The Big Lie Known as ‘Net Zero’ Will Lead Us to Climate Disaster

As Meena Raman, from the environmental group Friends of the Earth Malaysia, said at a press briefing last week, “Offsetting is no longer a solution. It has to be real zero. And it should have been real zero yesterday.”

Promise now, deliver later

Another problem is how many countries are planning on reducing their emissions in the next decades, rather than this one. The greenhouse gas emissions cuts that nations have laid out in their NDCs fall into two categories: short-term (by 2030); and long-term (by 2050 for developed nations and by 2060 for developing nations).

What matters most is that these short-term emissions cuts are made this decade. But most of last week’s good news was based on long-term commitments, which gives the nations making those pledges over a decade before they can be held accountable for failing to meet their emissions goals.

At a press briefing, Professor Niklas Höhne, of the NewClimate Institute, one of the two organizations who put out the Climate Action Tracker report, said “We now have more than 140 governments announcing net zero targets that cover more than 90 percent of global greenhouse emissions. And at first sight, that’s positive news. If we then assume that all of these countries indeed meet their net zero targets, then we calculate a temperature increase by the end of the century of 1.8 degrees.”

That, said Höhne, is the optimistic scenario. But it is not a likely one. “It’s not time to sit back and relax,” he added. “Because not a single country has short-term policies in place to put itself on track towards its own net zero targets. Right now, the net zero targets are a good vision but they have to be backed by short-term action otherwise, otherwise they are simply not credible. And that’s also where this COP has moved only a small step forward. We still have a huge gap.

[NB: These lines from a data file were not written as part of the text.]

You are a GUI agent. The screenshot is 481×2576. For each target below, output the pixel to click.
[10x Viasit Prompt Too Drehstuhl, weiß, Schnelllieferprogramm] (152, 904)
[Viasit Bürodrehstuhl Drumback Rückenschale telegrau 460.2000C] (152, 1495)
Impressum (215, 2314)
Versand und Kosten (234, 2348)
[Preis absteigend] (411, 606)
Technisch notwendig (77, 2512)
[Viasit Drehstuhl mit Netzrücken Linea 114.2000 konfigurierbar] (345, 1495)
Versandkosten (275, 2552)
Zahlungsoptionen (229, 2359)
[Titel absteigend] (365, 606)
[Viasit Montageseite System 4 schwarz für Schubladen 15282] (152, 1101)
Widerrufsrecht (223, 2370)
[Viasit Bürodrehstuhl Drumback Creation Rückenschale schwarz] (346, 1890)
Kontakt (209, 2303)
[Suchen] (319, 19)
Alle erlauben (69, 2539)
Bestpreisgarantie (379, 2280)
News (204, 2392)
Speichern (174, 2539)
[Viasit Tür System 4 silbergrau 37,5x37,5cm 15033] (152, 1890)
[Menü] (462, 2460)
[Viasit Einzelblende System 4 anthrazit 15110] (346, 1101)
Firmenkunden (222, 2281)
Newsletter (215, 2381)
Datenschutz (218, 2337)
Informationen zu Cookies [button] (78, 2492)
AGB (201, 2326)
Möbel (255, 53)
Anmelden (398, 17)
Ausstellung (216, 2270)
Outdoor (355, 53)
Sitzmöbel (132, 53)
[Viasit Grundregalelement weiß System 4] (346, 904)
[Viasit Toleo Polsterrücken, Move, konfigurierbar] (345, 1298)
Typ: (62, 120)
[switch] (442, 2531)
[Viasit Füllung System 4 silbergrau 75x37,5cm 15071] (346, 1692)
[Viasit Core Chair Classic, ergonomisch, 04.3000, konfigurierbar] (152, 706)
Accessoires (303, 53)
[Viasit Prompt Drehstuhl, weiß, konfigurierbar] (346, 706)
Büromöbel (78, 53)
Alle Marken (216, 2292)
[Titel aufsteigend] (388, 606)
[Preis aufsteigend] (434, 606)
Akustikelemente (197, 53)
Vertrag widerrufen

Assuming all countries implement everything they have proposed here, we would still emit twice as much as we should in 2030 compared to if we want to be on a 1.5 pathway.”

If one takes into account only the short-term targets that the nations participating in COP26 have made for 2030, temperatures would rise by 2.4 C. If one looks at their existing (not promised) policies and actions, temperatures will increase to 2.7°C. “All countries have to go back and rethink what they can do,” Höhne said. “And the only way to do that is to go into emergency mode. Governments have to do something substantially different.”

Given this urgency, developing nations are calling for NDCs to be reported every year instead of every five years, a demand that was included in the draft text published on Wednesday morning, and to develop even more ambitious short-term actions. “The key issue for us is not net zero targets in 2050 particularly for the rich world,” said Meena Raman. “Net zero by 2050 is too little, too late, particularly for the rich world.”

On Tuesday morning, at a press conference held by the Republic of the Marshall Islands, Tina Stege, Climate Envoy for the Marshall Islands expressed similar sentiments: “I think we need to see folks coming back on commitments in 2022. For these things to have impact and make sense you have to start next year. The decade of action is now.”

More than just a COP problem

This use of the term “net zero” to delay action is not unique to COP 26. A report from Corporate Accountability published last month and titled “The Big Con: How Polluters Are Advancing a ‘Net Zero’ Climate Agenda to Delay, Deceive and Deny,” found that Microsoft, for example, has based its plan to reach net zero by 2030 on a still-unproven carbon capture technology.

But it is especially critical at the UN climate negotiations because of its capacity to block what nations in the developing world are calling for instead: ambitious short-term commitments backed by action and the phase out of fossil fuels. Yesterday’s draft of the COP26’s final decision text mentioned fossil fuels for the first time with a demand to “accelerate the phase out of coal and subsidies for fossil fuels.”

Jennifer Morgan, Executive Director of Greenpeace International, said: “What’s very concerning here in Glasgow is that the first draft of the climate pact text is already exceptionally weak. Usually the text starts with some ambition, which then gets watered down. To keep 1.5 alive, four words must be added: ‘fossil fuels phase out,’ and countries must come back next year to close the gap.”

Tina Stege, Climate Envoy for the Marshall Islands, too, stated that concrete, near-term action was the only viable solution to the climate crisis. “We can’t just have promises of what we’re going to do; we actually have to have actions to back them up,” Stege said. “As we laid out, on policies like phasing out coal, policies on methane, ending of fossil fuel subsidies, these are the concrete actions that need to happen now.”

Tina Gerhardt is an environmental journalist who covers climate change, UN climate negotiations and energy policy. Her work has been published by Common Dreams, Grist, The Nation, The Progressive, Sierra and the Washington Monthly.